# Data provided
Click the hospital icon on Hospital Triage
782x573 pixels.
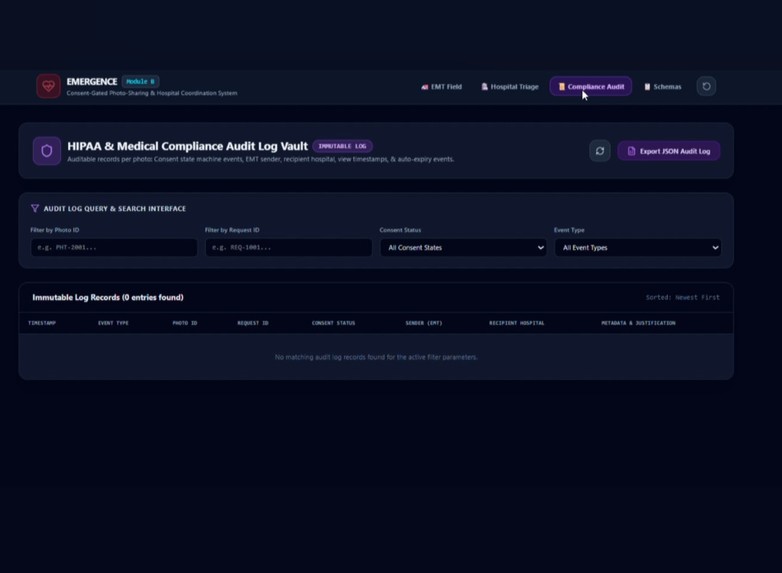[484, 87]

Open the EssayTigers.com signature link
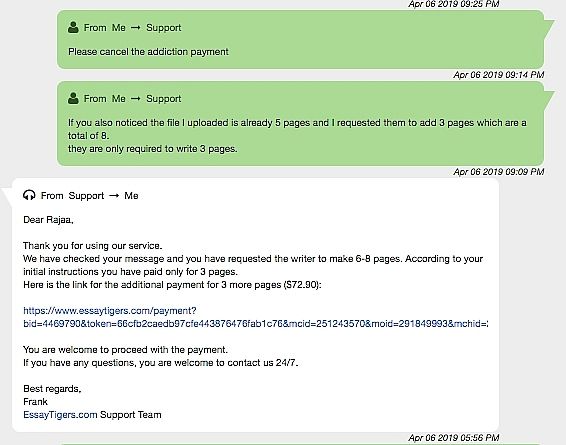tap(60, 414)
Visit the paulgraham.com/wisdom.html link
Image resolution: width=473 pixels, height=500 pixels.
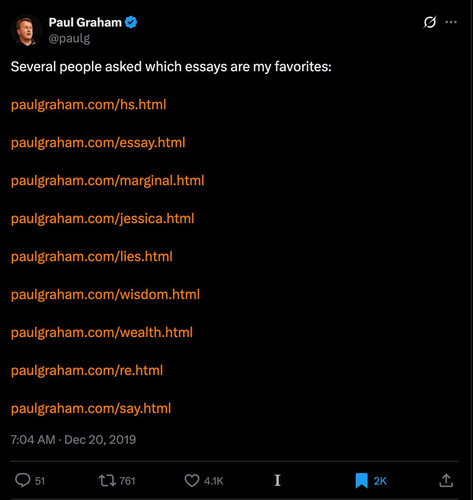(x=105, y=295)
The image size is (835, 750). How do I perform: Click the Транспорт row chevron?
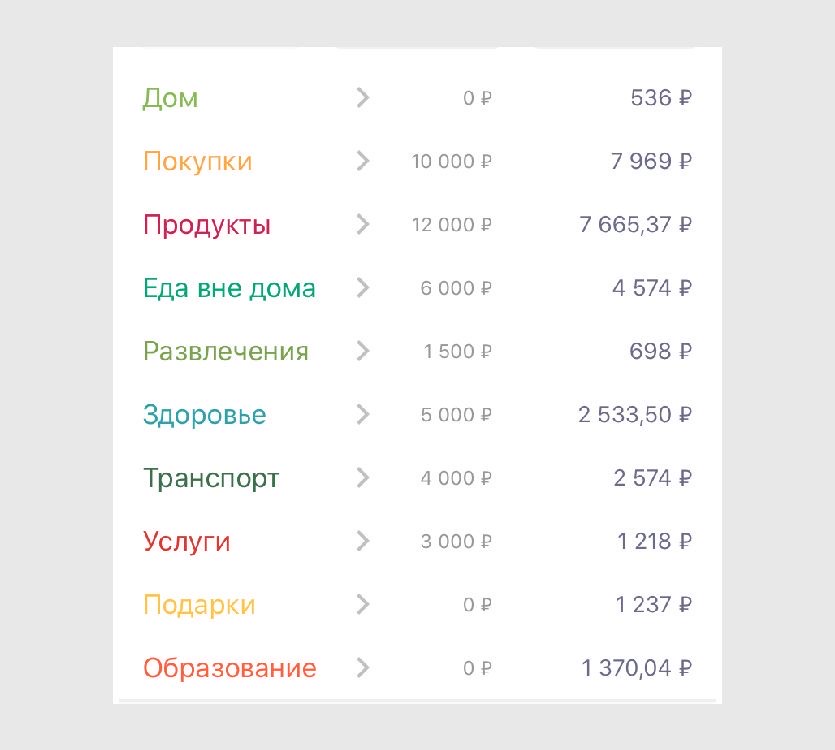click(362, 478)

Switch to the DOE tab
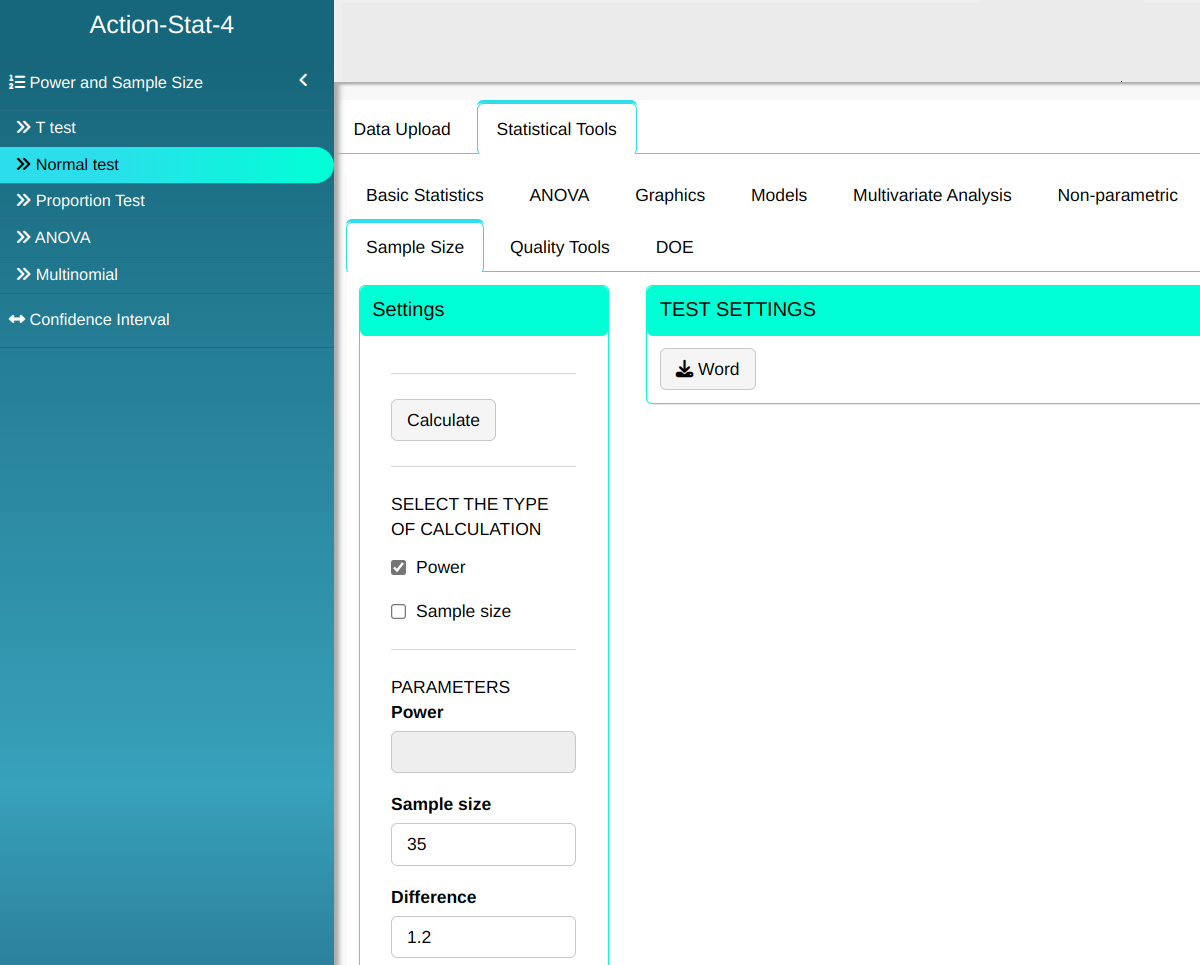click(674, 247)
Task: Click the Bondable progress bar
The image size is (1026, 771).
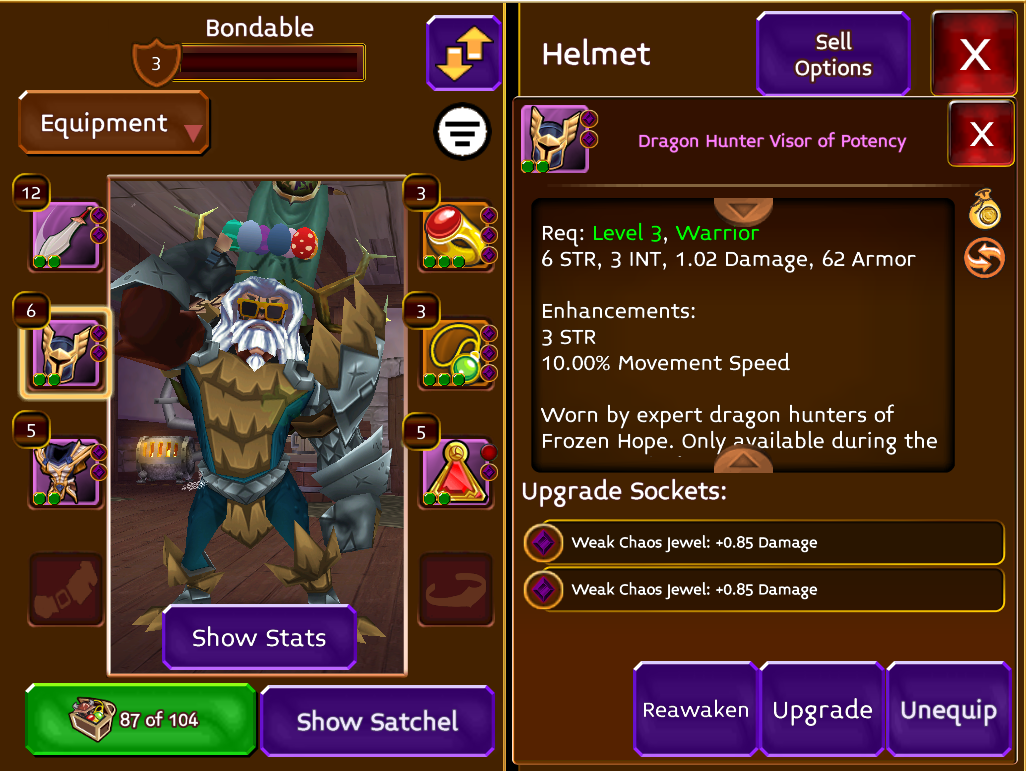Action: 271,63
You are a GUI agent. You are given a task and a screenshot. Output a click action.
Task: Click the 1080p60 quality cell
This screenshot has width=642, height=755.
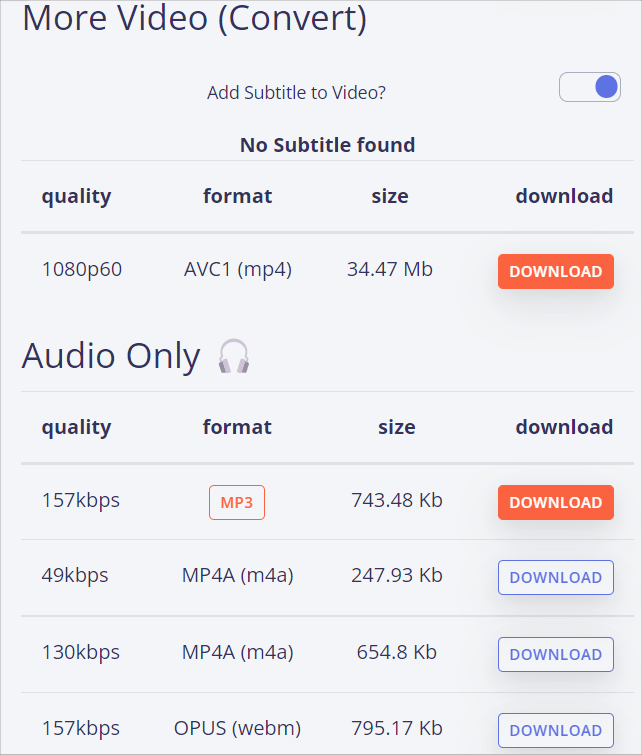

# Problem to solve
Set down the material exactly as given, but print none of the pictures.

# Answer to this task
Click the hospital icon on Hospital Triage
782x573 pixels.
[484, 87]

Open the EssayTigers.com signature link
tap(60, 414)
Visit the paulgraham.com/wisdom.html link
Image resolution: width=473 pixels, height=500 pixels.
(x=105, y=295)
The image size is (835, 750). How do I perform: Click the Транспорт row chevron?
click(362, 478)

Switch to the DOE tab
click(674, 247)
Task: Click the Bondable progress bar
The image size is (1026, 771).
Action: 271,63
You are a GUI agent. You are given a task and a screenshot. Output a click action.
Task: Click the 1080p60 quality cell
This screenshot has width=642, height=755.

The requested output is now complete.